The company is hoping to raise an initial A$3.86-million through the placement of some 77.3-million shares, at a price of 5c a share.

A further A$20.6-million will be raised through a proposed four-for-five pro-rata non-renounceable entitlement offer, which will also be priced at 5c a share, subject to the finalisation of an underwriting agreement.

Gascoyne said this week that the company could also separately raise A$3-million through the placement of a separate batch of shares, on the conclusion of the initial placement and entitlement offer, at the same issue price.

The issue price of 5c a share represented a 50% discount to Gascoyne’s last closing price on March 15, and its five-day volume-weighted average price of 10c a share.
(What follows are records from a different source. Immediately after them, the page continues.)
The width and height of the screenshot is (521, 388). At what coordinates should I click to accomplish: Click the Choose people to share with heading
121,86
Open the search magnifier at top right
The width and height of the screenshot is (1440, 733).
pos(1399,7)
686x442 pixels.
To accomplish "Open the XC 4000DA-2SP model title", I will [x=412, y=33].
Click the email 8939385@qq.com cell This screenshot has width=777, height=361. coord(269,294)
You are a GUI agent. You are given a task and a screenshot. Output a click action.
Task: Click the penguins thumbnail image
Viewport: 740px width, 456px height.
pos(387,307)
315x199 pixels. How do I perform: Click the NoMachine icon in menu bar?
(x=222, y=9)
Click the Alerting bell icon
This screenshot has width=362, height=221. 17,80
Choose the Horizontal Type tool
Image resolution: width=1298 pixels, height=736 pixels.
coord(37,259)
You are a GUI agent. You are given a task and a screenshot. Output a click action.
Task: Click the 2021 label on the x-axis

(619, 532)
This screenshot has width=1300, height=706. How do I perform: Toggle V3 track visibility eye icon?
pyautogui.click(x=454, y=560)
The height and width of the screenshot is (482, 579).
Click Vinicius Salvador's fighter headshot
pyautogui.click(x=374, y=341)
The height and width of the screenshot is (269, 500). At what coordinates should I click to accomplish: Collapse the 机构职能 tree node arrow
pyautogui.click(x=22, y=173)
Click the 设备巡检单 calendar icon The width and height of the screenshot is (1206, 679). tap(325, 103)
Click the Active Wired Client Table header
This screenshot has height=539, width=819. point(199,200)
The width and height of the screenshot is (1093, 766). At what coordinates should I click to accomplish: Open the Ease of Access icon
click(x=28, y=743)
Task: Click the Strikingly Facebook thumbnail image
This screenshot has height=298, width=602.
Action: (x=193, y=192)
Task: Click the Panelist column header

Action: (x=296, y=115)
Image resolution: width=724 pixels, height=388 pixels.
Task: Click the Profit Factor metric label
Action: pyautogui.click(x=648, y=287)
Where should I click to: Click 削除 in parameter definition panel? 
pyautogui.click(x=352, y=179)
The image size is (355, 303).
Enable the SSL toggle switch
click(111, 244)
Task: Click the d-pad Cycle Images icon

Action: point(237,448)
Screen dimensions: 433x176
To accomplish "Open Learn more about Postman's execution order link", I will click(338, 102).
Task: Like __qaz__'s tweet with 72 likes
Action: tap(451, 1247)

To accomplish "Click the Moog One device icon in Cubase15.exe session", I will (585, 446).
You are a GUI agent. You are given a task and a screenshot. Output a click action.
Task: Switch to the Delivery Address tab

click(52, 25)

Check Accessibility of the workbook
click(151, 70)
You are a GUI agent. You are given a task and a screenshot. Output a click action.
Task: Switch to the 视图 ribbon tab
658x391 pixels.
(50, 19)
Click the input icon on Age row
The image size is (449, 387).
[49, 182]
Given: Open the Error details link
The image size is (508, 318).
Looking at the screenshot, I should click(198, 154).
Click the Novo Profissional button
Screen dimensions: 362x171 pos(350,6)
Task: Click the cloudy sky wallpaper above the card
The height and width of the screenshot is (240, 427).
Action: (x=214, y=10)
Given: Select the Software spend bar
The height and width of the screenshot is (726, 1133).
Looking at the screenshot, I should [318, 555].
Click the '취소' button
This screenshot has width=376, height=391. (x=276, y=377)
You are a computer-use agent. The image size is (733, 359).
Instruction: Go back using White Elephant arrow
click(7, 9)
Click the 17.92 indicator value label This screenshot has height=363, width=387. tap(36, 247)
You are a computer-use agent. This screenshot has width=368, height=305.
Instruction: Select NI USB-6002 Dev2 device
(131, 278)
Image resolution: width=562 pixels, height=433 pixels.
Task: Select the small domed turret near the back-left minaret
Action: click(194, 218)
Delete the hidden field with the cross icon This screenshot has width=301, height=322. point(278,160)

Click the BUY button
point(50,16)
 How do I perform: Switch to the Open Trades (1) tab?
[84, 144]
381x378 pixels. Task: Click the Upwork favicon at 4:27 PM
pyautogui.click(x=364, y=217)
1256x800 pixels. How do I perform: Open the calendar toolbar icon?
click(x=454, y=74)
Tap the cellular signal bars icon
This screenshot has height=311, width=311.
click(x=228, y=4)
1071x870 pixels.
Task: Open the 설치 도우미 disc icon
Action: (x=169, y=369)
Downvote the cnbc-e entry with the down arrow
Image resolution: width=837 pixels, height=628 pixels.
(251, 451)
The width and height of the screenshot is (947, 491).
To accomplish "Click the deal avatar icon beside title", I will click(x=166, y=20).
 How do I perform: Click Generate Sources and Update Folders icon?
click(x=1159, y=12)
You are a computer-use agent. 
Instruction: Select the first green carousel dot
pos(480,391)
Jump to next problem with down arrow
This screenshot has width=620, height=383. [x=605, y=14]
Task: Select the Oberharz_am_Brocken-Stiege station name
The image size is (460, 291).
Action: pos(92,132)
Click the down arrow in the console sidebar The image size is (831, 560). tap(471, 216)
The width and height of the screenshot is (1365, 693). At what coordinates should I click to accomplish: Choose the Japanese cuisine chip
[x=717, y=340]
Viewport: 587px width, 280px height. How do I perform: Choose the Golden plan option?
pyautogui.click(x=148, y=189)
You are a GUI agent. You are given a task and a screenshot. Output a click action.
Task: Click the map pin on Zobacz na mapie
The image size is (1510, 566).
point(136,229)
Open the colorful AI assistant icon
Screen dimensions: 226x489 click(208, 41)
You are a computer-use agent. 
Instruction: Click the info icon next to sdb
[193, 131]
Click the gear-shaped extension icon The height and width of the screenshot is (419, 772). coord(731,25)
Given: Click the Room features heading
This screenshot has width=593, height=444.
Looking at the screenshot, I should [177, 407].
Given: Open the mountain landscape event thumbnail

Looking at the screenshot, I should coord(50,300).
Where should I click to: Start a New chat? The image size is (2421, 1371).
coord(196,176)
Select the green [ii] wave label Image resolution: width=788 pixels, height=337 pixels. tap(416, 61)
Gascoyne in January appointed Macquarie Capital as financial adviser, amid speculation that the company was fending off takeover offers. However, the company noted that despite remaining in discussion with a number of parties, no proposal has been received that could be considered in the best interest of shareholders.

The company told shareholders that the proposed equity raising provided stakeholders with the most certainty and potential value upside, but noted that it remained open to further discussions, and would review any proposals that came forward.

Gascoyne this week downwardly revised its production expectations for the half-year, from between 40 000 oz and 45 000 oz, to between 29 000 oz and 34 000 oz, as its Dalgaranga mine, in Western Australia struggled during the March quarter.

The company noted that operating performance in both January and February were impacted by poor reconciliation to geological models, with drill and blast and ore mining constraints also resulting in a significant reduction in the proportion of free-dig material.

February production was also impacted by a decision to build up run-of-mine stocks of the Gilbeys high-grade ore to allow a batch treatment campaign to further reconciliation understanding.

All-in sustaining costs for the first half of the year have also been increased from the previous estimate of between A$1 320/oz and A$1 420/oz, to between A$1 550/oz and A$1 875/oz.